Australia’s CBA reworks life insurance unit sale deal terms with AIA

Industry:    2019-08-23

Commonwealth Bank of Australia has accepted A$150 million ($101 million) less for the sale of its life-insurance business to Hong-Kong based AIA Group, as it signed revised agreements to fast-track the long-delayed divestment.

Australia’s top lender struck a deal to sell the unit to AIA Group for A$3.8 billion in September 2017, in what was the biggest Asian buyout of an Australian financial firm at that time.
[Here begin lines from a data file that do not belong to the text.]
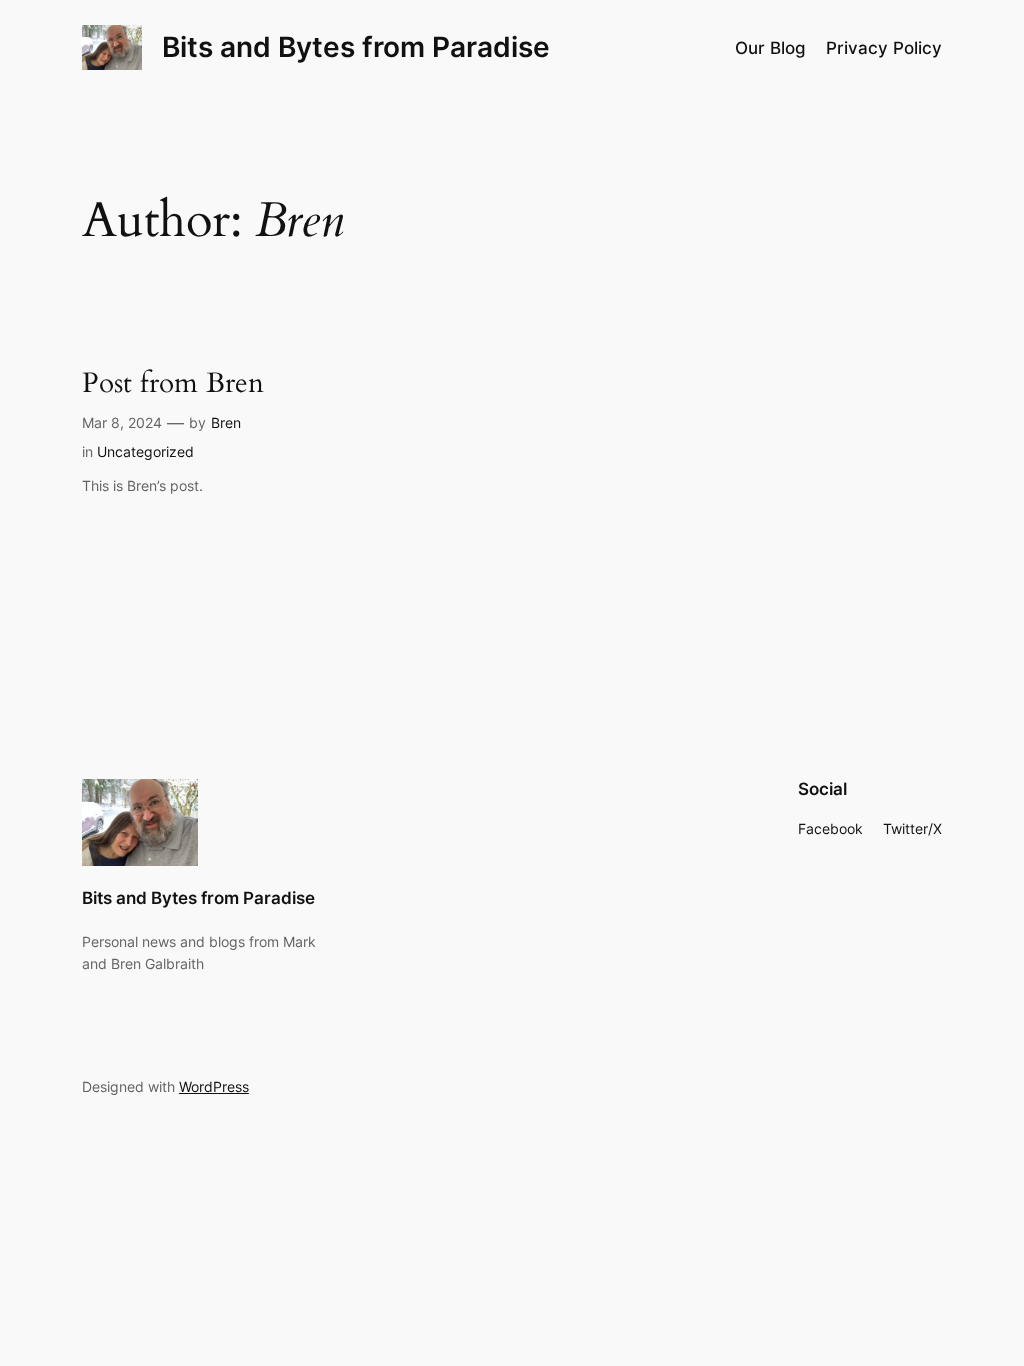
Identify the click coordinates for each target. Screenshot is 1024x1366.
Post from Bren (173, 383)
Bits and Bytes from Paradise (356, 47)
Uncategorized (145, 451)
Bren (226, 422)
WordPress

That deal also included its New Zealand operations, which were already transferred in 2018.

However, prolonged regulatory approval processes have led to an extended period of uncertainty for CommInsure Life, the Australian life-insurance unit, the lender said in a statement on Friday.

CBA had initially expected final completion of the full divestment in 2018.

The revised agreements are aimed at speeding up the divestment, with CBA expected to pocket a total of A$2.38 billion in proceeds, while AIA gets an option to extend a previously announced distribution joint venture in Australia and New Zealand to 25 years from 20 years.

“Today’s announcement provides CommInsure Life’s policyholders and staff with more clarity about the future of the business and progresses the simplification of CBA’s portfolio of businesses,” CBA Chief Executive Officer Matt Comyn said.

CBA said the revised deal would allow it to transfer its interest in CommInsure Life to AIA excluding its 37.5% stake in BoCommLife, which the lender is selling to Japan’s Mitsui Sumitomo Insurance Co for 3.2 billion yuan ($451.3 million).

The sale of the Australian life insurance unit was conditional on the sale of CBA’s stake in BoCommLife, which it holds through CommInsure.

The new agreements also come after a government-mandated inquiry last year revealed widespread misconduct in the insurance industry, such as spying on customers, misleading marketing practices, and fee overcharging.

The inquiry recommended sweeping changes including reforms on commission payments, changes in the way automatic insurance is charged to pension accounts, and bans on cold-calling customers to sell them insurance.

“These are one of the areas where they have had huge issues in the cross-selling part of it,” said Mathan Somasundaram, a Blue Ocean Equities market portfolio strategist.

“The lender is flagging that it is selling all these problematic pieces so that they can reduce the risk of further regulation.”

The completion of the deal, expected to happen by the end of fiscal 2020, would also aid the lender in meeting higher capital requirements set by the prudential regulator.

“As a shareholder, it releases more cash, capital requirements look better and dividends look safer and they look less riskier,” Somasundaram said.

CBA was slapped with an additional A$1 billion capital requirement last year after it was accused of thousands of breaches of anti-money laundering protocols.